— BEGIN Available records —

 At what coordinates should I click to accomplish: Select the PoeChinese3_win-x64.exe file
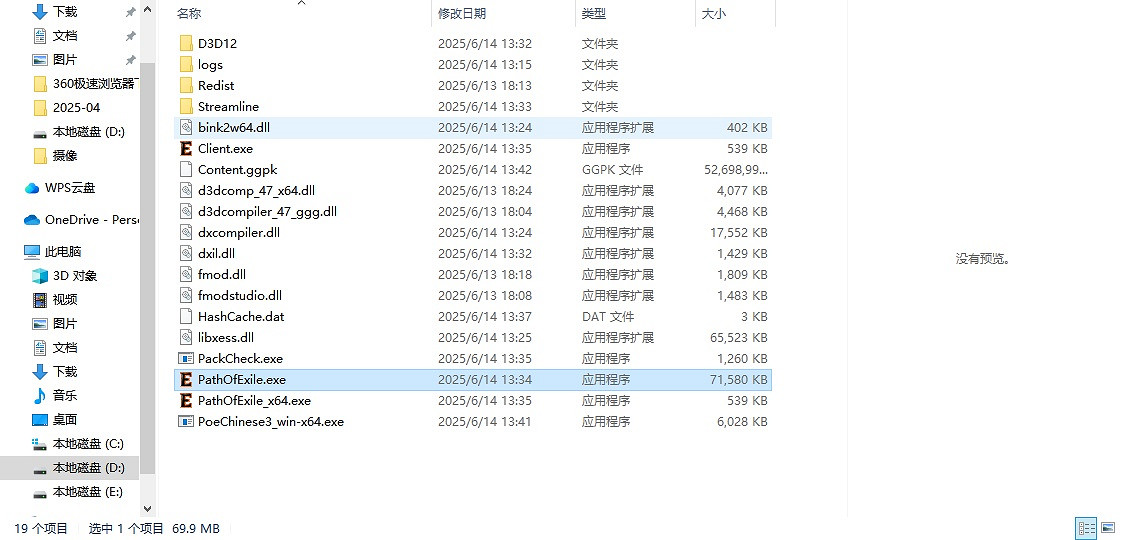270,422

— END Available records —
— BEGIN Available records —

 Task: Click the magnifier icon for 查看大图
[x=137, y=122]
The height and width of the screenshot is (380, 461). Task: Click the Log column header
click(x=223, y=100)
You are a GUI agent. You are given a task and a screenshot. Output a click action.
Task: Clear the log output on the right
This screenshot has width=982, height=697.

— END Available records —

Problem: Rewrite the entries starting at the line containing "You are a GUI" and ending at the line containing "This screenshot has width=982, height=697.", replacing "on the right" with "on the left" and leaving everything else unchanged. Give only those lines.

Answer to the task:
You are a GUI agent. You are given a task and a screenshot. Output a click action.
Task: Clear the log output on the left
This screenshot has width=982, height=697.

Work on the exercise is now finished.